We use HTTP inside and I think it's fine. But your requirements might be different. Anyway, you should be able to configure the target group to use HTTPS: https://docs.aws.amazon.com/elasticloadbalancing/latest/application/create-target-group.html

Leaf Garland05:07:20

We fixed what seems like the same thing recently (redirects go to http by default because we terminate https further downstream). We are using nginx, and used proxy_redirect http:// https://; to get nginx to change the location header in redirects to use https.

Martynas M05:07:05

But even if you use nginx to receive encrypted traffic then part of your traffic is still unencrypted inside of AWS network. So yes, you simply move the problem further but it's still unencrypted when it reaches the back-end :thinking_face:

Leaf Garland05:07:33

Perhaps we didn't have the same issue. In our case it's all HTTP inside the load balancer. When our clojure app redirects, eg. 302 location /somepage the location header would end up with a value like http://example.com/somepage but it should have been https://example.com/somepage.

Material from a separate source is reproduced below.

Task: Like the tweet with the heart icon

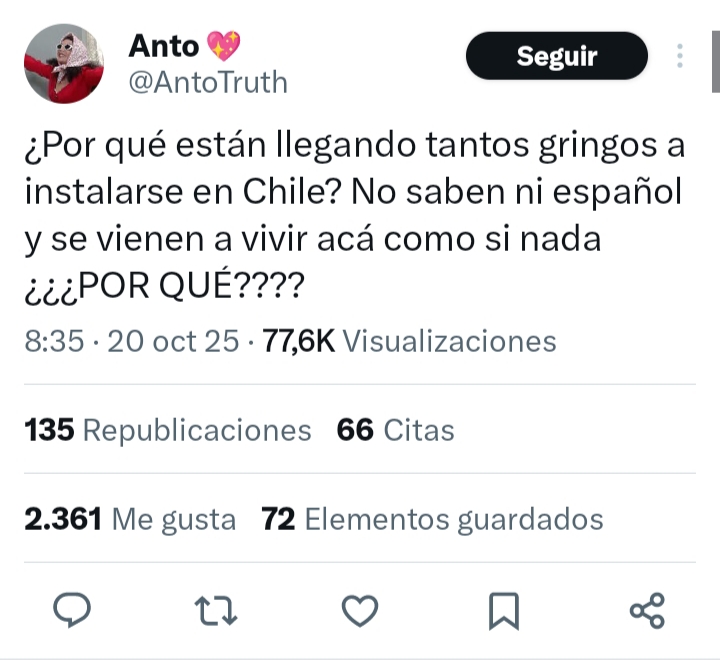Action: click(x=360, y=611)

This added an extra HTTP hop into our redirects. Apologies for the distraction if this is not similar to what you're dealing with.

jumar05:07:19

I think you are talking about different things. The issue that Leaf is mentioning is relatively common. It's a mismatch between the app who thinks there's only "HTTP world " while the client behind the load balancer thinks there's only "HTTPS world". One common culprit of this is "Absolute redirects" - see https://github.com/ring-clojure/ring-defaults/pull/40 Martynas seem to have an app that's aware of HTTPS (is actually forcing HTTPS)

Leaf Garland05:07:46

@U06BE1L6T thanks for clarifying, and many thanks for pointing out that issue - could be helpful.

jumar05:07:50

@U028ART884X I think you just need to decide whether you need HTTPS inside VPC - if so, then configure the load balancer to use HTTPS, that's it.

Martynas M05:07:43

I already configured it back to HTTP because it's simpler. But I'm not yet sure how absolute redirects work and I do remember that I enabled them. So yes, probably that could be a problem.

jumar06:07:34

I submitted a patch that changed ring-defaults so it shouldn't force it by default. We also had issues with friend library - I think it's linked in the PR. Another thing is that some servers like Jetty (used to?) force absolute redirects.